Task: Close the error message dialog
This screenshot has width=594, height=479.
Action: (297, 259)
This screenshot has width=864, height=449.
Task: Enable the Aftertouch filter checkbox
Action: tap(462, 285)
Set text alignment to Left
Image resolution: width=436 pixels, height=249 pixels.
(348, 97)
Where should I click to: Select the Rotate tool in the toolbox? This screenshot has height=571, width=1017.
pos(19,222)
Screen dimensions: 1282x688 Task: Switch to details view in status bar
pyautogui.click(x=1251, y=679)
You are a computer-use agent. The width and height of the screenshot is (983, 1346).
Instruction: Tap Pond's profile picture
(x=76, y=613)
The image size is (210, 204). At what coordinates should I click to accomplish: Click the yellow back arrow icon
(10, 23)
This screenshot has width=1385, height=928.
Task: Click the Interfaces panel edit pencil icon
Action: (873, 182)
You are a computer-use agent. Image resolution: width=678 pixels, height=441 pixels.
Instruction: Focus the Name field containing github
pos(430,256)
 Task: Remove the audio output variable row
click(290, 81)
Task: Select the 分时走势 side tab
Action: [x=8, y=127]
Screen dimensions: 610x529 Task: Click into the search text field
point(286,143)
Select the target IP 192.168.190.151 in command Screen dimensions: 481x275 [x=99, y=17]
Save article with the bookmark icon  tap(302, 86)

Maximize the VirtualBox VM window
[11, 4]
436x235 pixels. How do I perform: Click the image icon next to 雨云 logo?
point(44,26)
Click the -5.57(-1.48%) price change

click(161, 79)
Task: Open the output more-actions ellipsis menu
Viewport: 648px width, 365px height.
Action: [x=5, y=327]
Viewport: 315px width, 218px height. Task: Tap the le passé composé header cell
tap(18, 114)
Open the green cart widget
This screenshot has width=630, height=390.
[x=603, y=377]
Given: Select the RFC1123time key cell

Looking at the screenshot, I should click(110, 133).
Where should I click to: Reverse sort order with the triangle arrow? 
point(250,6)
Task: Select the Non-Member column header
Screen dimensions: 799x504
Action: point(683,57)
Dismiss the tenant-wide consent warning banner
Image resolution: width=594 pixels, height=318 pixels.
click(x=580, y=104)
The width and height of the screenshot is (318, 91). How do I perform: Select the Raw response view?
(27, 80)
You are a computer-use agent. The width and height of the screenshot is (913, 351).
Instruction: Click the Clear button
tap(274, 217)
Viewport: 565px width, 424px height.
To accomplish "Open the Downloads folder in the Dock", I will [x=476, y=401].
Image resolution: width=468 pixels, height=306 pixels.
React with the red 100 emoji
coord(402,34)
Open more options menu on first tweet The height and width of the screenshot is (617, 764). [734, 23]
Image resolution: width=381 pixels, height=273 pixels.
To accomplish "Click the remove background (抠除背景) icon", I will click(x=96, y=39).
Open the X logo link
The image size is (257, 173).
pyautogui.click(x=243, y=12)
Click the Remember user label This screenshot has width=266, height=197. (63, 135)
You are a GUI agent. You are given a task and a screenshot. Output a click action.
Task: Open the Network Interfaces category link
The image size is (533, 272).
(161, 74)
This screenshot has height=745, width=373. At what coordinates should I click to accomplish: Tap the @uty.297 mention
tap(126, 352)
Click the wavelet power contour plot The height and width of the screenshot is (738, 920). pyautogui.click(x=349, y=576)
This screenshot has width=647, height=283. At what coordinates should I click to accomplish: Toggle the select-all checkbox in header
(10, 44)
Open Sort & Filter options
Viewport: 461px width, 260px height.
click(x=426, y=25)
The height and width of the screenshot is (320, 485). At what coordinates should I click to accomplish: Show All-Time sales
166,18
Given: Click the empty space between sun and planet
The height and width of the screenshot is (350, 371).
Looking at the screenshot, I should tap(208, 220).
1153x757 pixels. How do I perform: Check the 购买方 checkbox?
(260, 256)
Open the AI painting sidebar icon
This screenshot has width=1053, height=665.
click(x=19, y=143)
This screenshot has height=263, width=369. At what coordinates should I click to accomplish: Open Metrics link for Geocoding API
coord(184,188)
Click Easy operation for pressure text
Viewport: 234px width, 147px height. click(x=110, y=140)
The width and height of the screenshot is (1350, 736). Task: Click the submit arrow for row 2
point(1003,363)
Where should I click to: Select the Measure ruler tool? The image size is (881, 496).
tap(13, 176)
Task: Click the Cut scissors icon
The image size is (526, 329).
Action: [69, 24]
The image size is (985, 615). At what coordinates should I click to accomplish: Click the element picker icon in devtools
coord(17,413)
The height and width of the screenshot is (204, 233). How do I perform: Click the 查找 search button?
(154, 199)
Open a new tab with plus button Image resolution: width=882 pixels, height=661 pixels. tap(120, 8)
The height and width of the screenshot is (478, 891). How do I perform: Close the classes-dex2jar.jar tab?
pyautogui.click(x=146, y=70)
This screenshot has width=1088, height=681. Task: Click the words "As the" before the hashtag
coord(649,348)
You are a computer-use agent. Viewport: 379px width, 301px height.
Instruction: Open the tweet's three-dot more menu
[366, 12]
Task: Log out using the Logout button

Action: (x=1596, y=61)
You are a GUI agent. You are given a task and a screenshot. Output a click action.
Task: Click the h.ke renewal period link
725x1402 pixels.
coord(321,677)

═══

:: TRY IT ::
The records above are to be given again in full, word for word.

:: RESPONSE BELOW ::
Task: Close the error message dialog
This screenshot has width=594, height=479.
Action: (297, 259)
This screenshot has width=864, height=449.
Task: Enable the Aftertouch filter checkbox
Action: tap(462, 285)
Set text alignment to Left
Image resolution: width=436 pixels, height=249 pixels.
(348, 97)
Where should I click to: Select the Rotate tool in the toolbox? This screenshot has height=571, width=1017.
pos(19,222)
Screen dimensions: 1282x688 Task: Switch to details view in status bar
pyautogui.click(x=1251, y=679)
You are a computer-use agent. The width and height of the screenshot is (983, 1346).
Instruction: Tap Pond's profile picture
(x=76, y=613)
The image size is (210, 204). At what coordinates should I click to accomplish: Click the yellow back arrow icon
(10, 23)
This screenshot has width=1385, height=928.
Task: Click the Interfaces panel edit pencil icon
Action: (873, 182)
You are a computer-use agent. Image resolution: width=678 pixels, height=441 pixels.
Instruction: Focus the Name field containing github
pos(430,256)
 Task: Remove the audio output variable row
click(290, 81)
Task: Select the 分时走势 side tab
Action: [x=8, y=127]
Screen dimensions: 610x529 Task: Click into the search text field
point(286,143)
Select the target IP 192.168.190.151 in command Screen dimensions: 481x275 [x=99, y=17]
Save article with the bookmark icon  tap(302, 86)

Maximize the VirtualBox VM window
[11, 4]
436x235 pixels. How do I perform: Click the image icon next to 雨云 logo?
point(44,26)
Click the -5.57(-1.48%) price change

click(161, 79)
Task: Open the output more-actions ellipsis menu
Viewport: 648px width, 365px height.
Action: [x=5, y=327]
Viewport: 315px width, 218px height. Task: Tap the le passé composé header cell
tap(18, 114)
Open the green cart widget
This screenshot has width=630, height=390.
[x=603, y=377]
Given: Select the RFC1123time key cell

Looking at the screenshot, I should click(110, 133).
Where should I click to: Reverse sort order with the triangle arrow? 
point(250,6)
Task: Select the Non-Member column header
Screen dimensions: 799x504
Action: point(683,57)
Dismiss the tenant-wide consent warning banner
Image resolution: width=594 pixels, height=318 pixels.
click(x=580, y=104)
The width and height of the screenshot is (318, 91). How do I perform: Select the Raw response view?
(27, 80)
You are a computer-use agent. The width and height of the screenshot is (913, 351).
Instruction: Click the Clear button
tap(274, 217)
Viewport: 565px width, 424px height.
To accomplish "Open the Downloads folder in the Dock", I will [x=476, y=401].
Image resolution: width=468 pixels, height=306 pixels.
React with the red 100 emoji
coord(402,34)
Open more options menu on first tweet The height and width of the screenshot is (617, 764). [734, 23]
Image resolution: width=381 pixels, height=273 pixels.
To accomplish "Click the remove background (抠除背景) icon", I will click(x=96, y=39).
Open the X logo link
The image size is (257, 173).
pyautogui.click(x=243, y=12)
Click the Remember user label This screenshot has width=266, height=197. (63, 135)
You are a GUI agent. You are given a task and a screenshot. Output a click action.
Task: Open the Network Interfaces category link
The image size is (533, 272).
(161, 74)
This screenshot has height=745, width=373. At what coordinates should I click to accomplish: Tap the @uty.297 mention
tap(126, 352)
Click the wavelet power contour plot The height and width of the screenshot is (738, 920). pyautogui.click(x=349, y=576)
This screenshot has width=647, height=283. At what coordinates should I click to accomplish: Toggle the select-all checkbox in header
(10, 44)
Open Sort & Filter options
Viewport: 461px width, 260px height.
click(x=426, y=25)
The height and width of the screenshot is (320, 485). At what coordinates should I click to accomplish: Show All-Time sales
166,18
Given: Click the empty space between sun and planet
The height and width of the screenshot is (350, 371).
Looking at the screenshot, I should tap(208, 220).
1153x757 pixels. How do I perform: Check the 购买方 checkbox?
(260, 256)
Open the AI painting sidebar icon
This screenshot has width=1053, height=665.
click(x=19, y=143)
This screenshot has height=263, width=369. At what coordinates should I click to accomplish: Open Metrics link for Geocoding API
coord(184,188)
Click Easy operation for pressure text
Viewport: 234px width, 147px height. click(x=110, y=140)
The width and height of the screenshot is (1350, 736). Task: Click the submit arrow for row 2
point(1003,363)
Where should I click to: Select the Measure ruler tool? The image size is (881, 496).
tap(13, 176)
Task: Click the Cut scissors icon
The image size is (526, 329).
Action: [69, 24]
The image size is (985, 615). At what coordinates should I click to accomplish: Click the element picker icon in devtools
coord(17,413)
The height and width of the screenshot is (204, 233). How do I perform: Click the 查找 search button?
(154, 199)
Open a new tab with plus button Image resolution: width=882 pixels, height=661 pixels. tap(120, 8)
The height and width of the screenshot is (478, 891). How do I perform: Close the classes-dex2jar.jar tab?
pyautogui.click(x=146, y=70)
This screenshot has width=1088, height=681. Task: Click the words "As the" before the hashtag
coord(649,348)
You are a computer-use agent. Viewport: 379px width, 301px height.
Instruction: Open the tweet's three-dot more menu
[366, 12]
Task: Log out using the Logout button

Action: (x=1596, y=61)
You are a GUI agent. You are given a task and a screenshot. Output a click action.
Task: Click the h.ke renewal period link
725x1402 pixels.
coord(321,677)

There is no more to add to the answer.